Today during the 2018 Siggraph conference in Vancouver, the team jointly presented “Single-Image SVBRDF Capture with a Rendering-Aware Deep Network,” a method for extracting the texture, highlights, and shading of materials in photographs and digitally recreating the environment’s lighting and reflection.
“[V]isual cues … allow humans to perceive material appearance in single pictures,” the researchers wrote. “Yet, recovering spatially-varying bi-directional reflectance distribution functions — the function of the four variables that defines how light is reflected at an opaque surface — from a single image based on such cues has challenged researchers in computer graphics for decades. We tackle [the problem] by training a deep neural network to automatically extract and make sense of these visual cues.”
The researchers started with samples — lots of them. They sourced a dataset of more than 800 “artist-created” materials, ultimately selecting 155 “high-quality” sets from nine different classes (paint, plastic, leather, metal, wood, fabric, stone, ceramic tiles, ground) and, after setting aside about a dozen to serve as a testing set, rendered them in a virtual scene meant to mimic a cellphone camera’s field of view (50 degrees) and flash.
It wasn’t enough to train a machine learning model, though, and so to amplify the materials dataset, the researchers used a cluster of 40 CPUs to mix and randomize their parameters. Ultimately, they generated 200,000 realistically-shaded, “widely diverse” materials.
The next step was model training. The team designed a convolutional neural network — a type of machine learning algorithm that roughly models the arrangement of neurons in the visual cortex — to predict four light maps corresponding to per-pixel normal (illumination values for each pixel on the rendered image), diffuse albedo (diffuse light reflected by a surface), specular albedo (mirror-like reflections of light waves), and specular roughness (the “glossiness” of reflections).

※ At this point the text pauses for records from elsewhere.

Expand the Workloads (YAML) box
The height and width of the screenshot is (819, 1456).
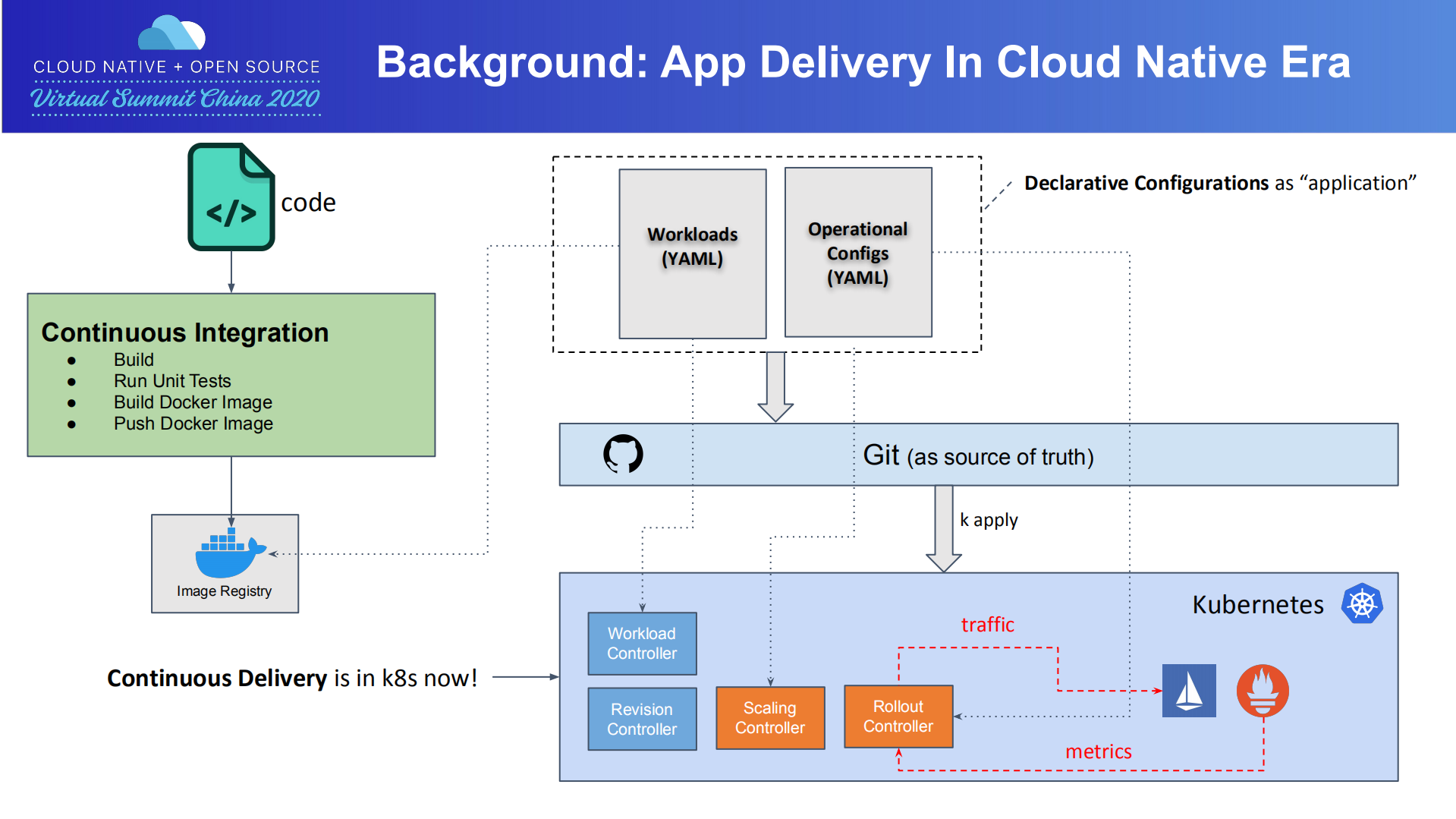[692, 253]
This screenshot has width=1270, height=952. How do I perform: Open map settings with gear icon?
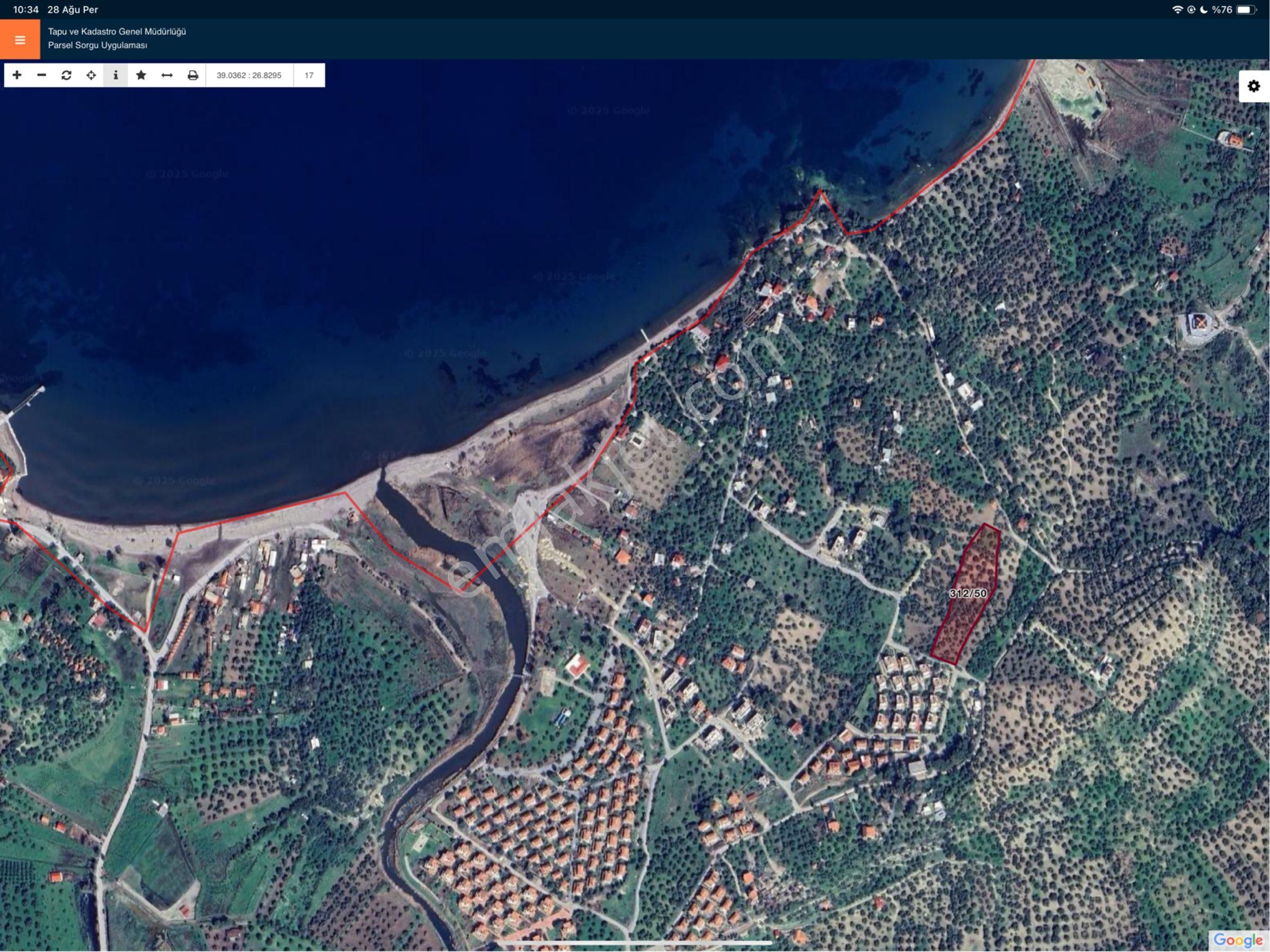(1254, 86)
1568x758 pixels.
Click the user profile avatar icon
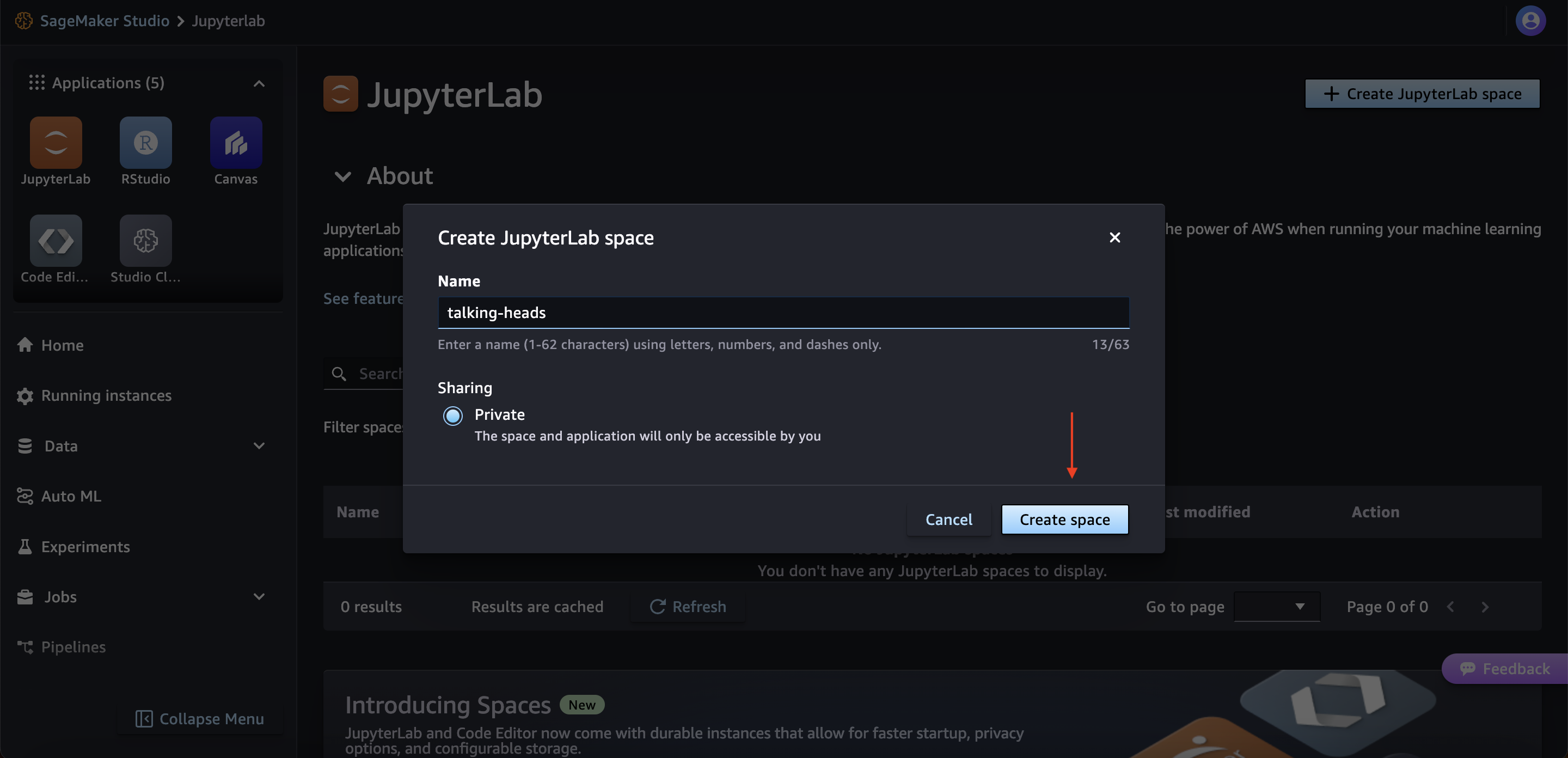tap(1530, 21)
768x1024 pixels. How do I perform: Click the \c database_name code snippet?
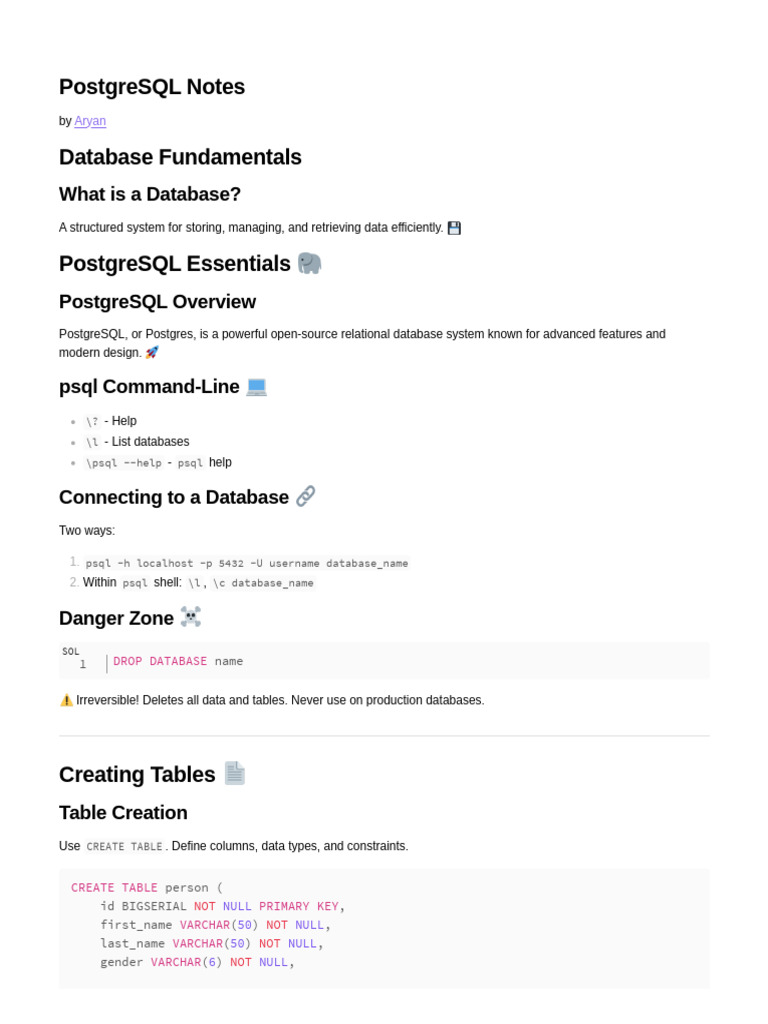(x=264, y=583)
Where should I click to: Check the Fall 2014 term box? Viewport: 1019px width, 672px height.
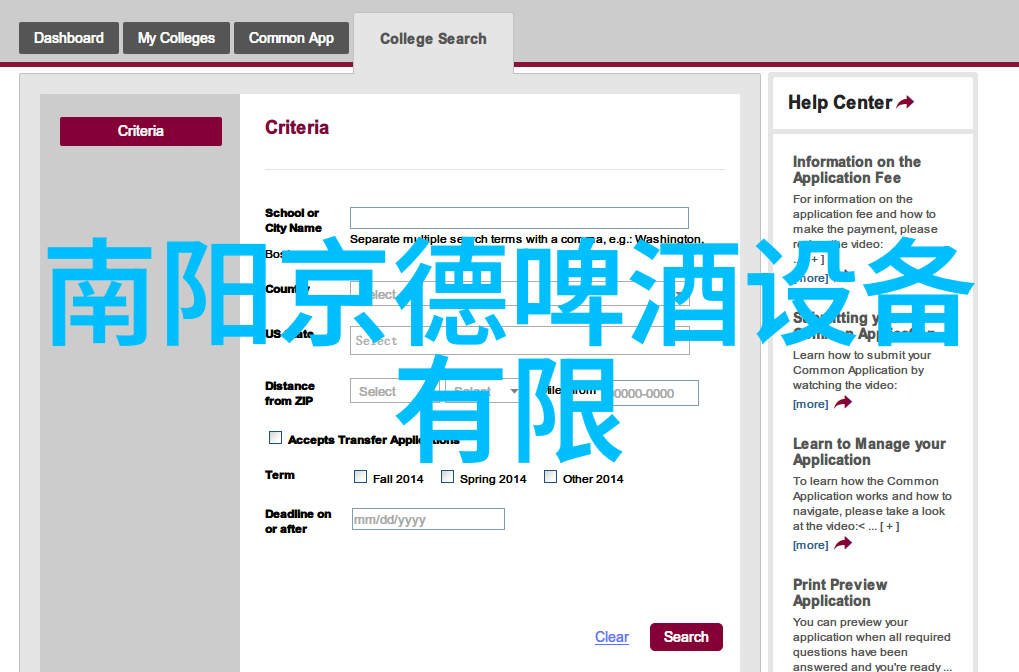click(x=361, y=477)
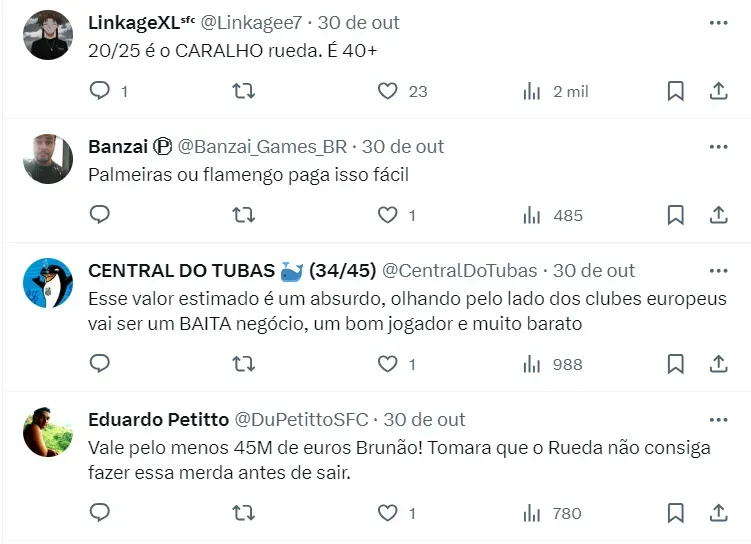Bookmark the LinkageXL tweet
This screenshot has height=544, width=751.
click(675, 91)
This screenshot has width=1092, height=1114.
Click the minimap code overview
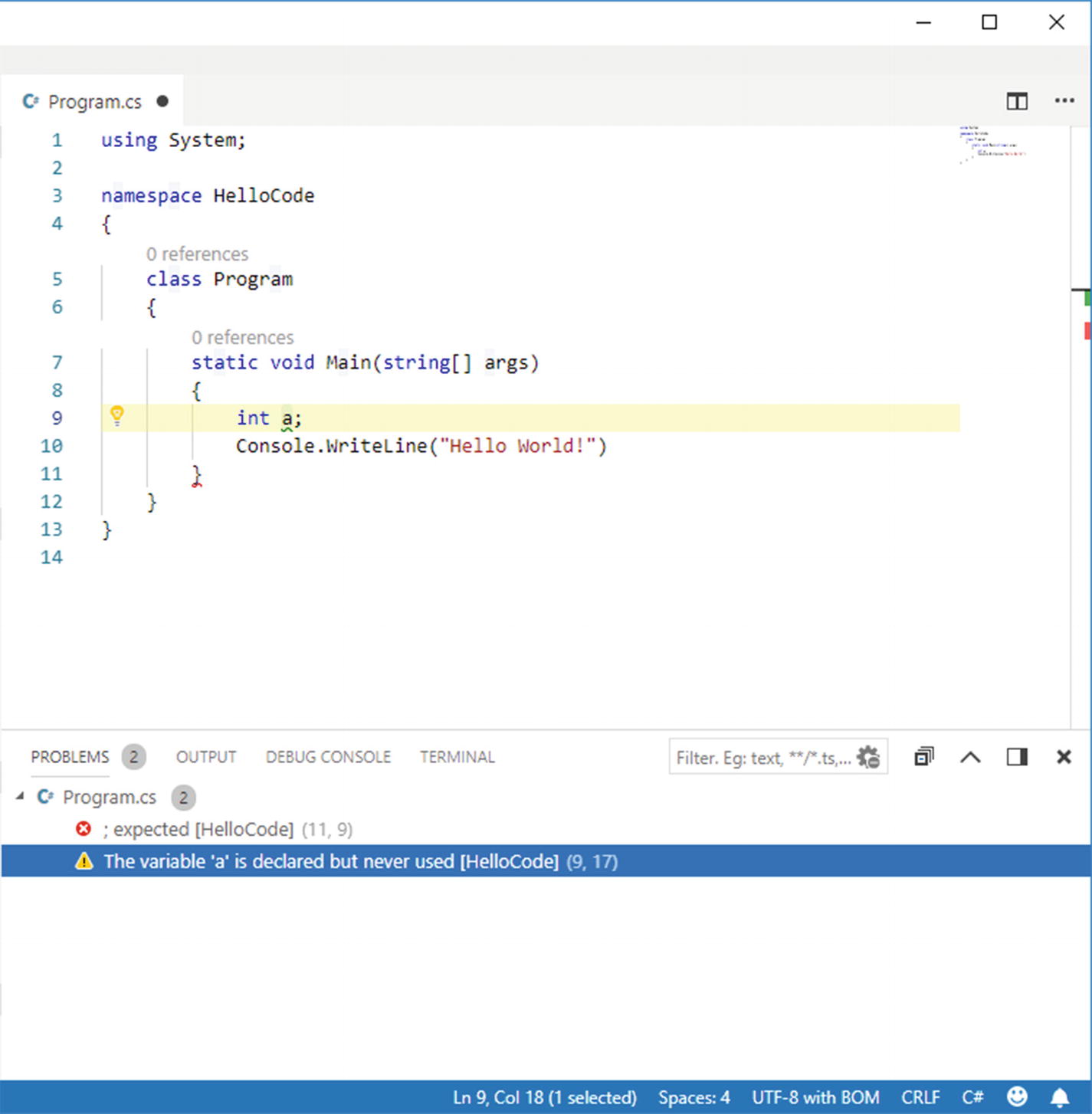point(992,145)
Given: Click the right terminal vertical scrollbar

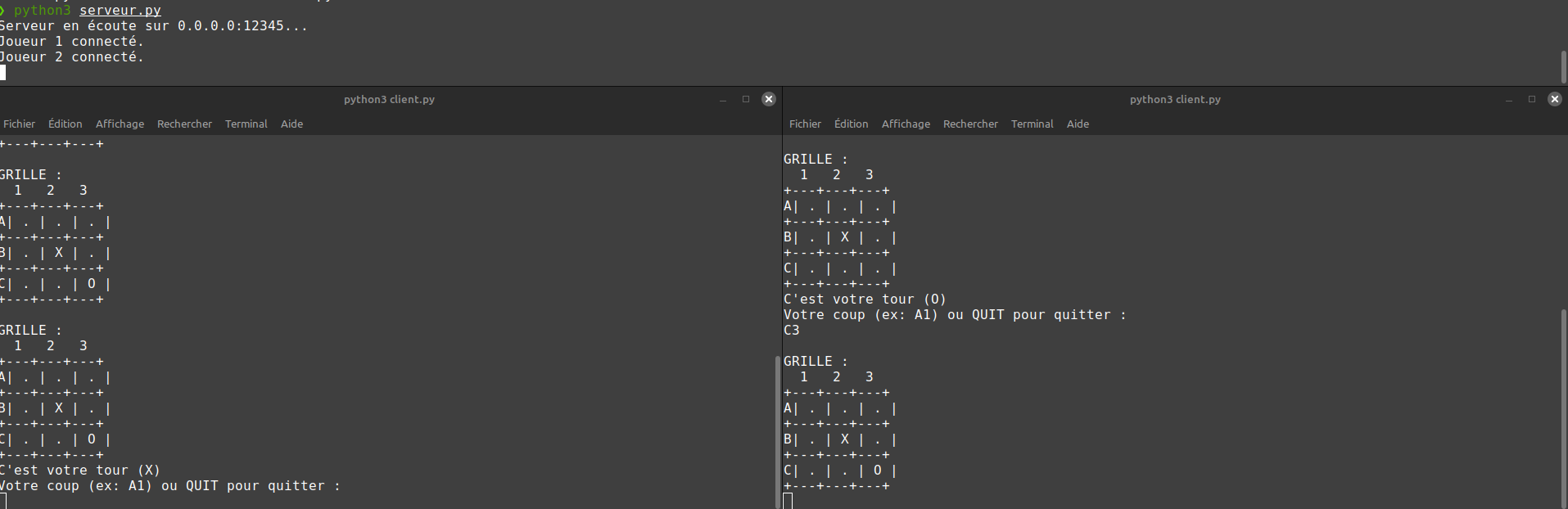Looking at the screenshot, I should pos(1563,408).
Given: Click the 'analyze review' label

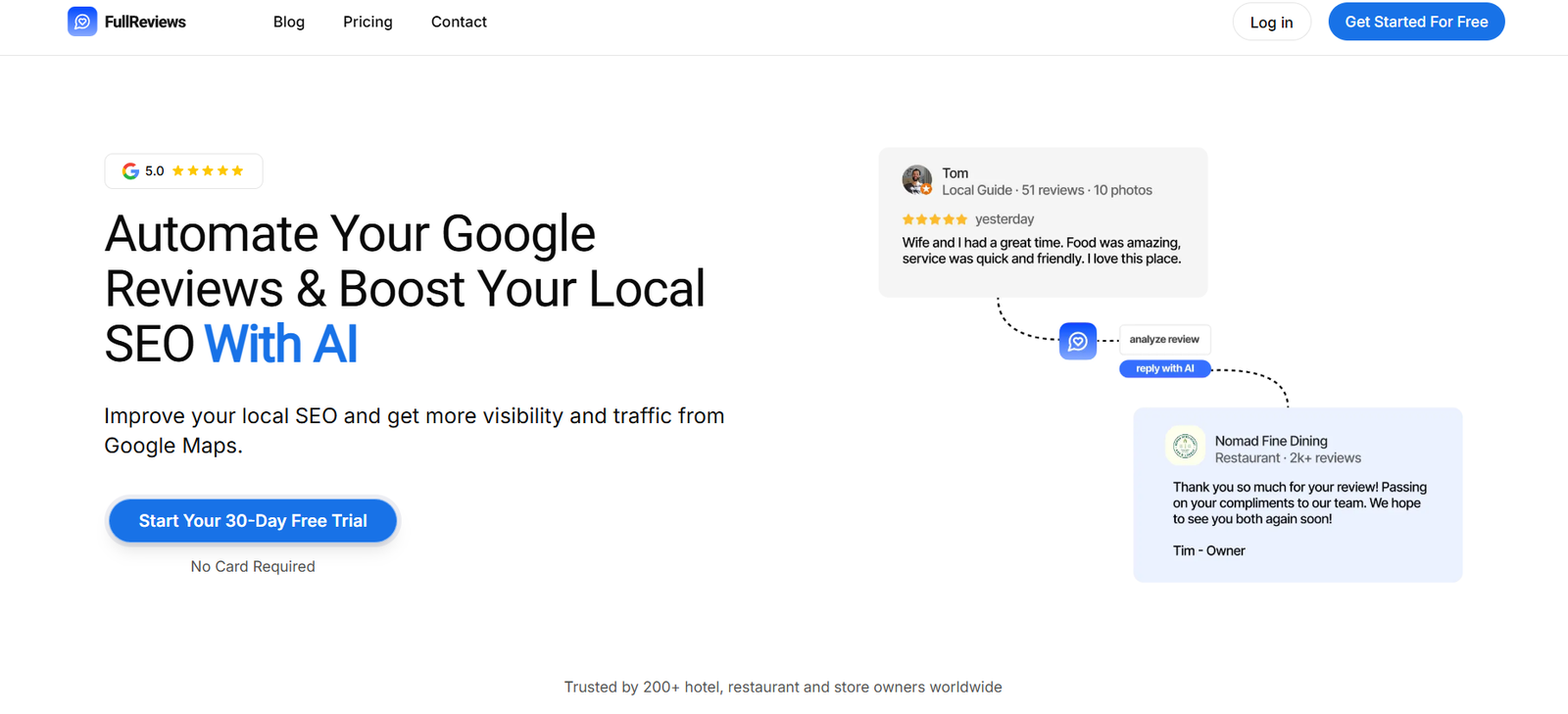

To minimize variability among the maps’ values, they formulated a “similarity metric” that compared renderings of the predicted maps against renderings of ground truth measurements. And to ensure consistency across output images, they introduced a second machine learning model that combined global illumination (i.e., light reflecting off the surface) information extracted from each pixel with local information — facilitating, the researchers wrote, the “back-and-forth exchange of information across distant image regions.”
They trained the network for 400,000 iterations and fed it 350 photos snapped with an iPhone SE and Nexus 5X, which were cropped to approximate the training data’s field of view. The result? The model performed rather well, successfully reproducing real-world reflections of light on metal, plastics, wood, paint, and other materials.
It wasn’t without its limitations, unfortunately. Hardware constraints limited it to images of 256 x 256 pixels, and it struggled to reproduce lighting and reflections from photos with low dynamic range. Still, the team noted that it generalized well to real photographs and showed, if nothing else, that “a single network can be trained to handle a large variety of materials.”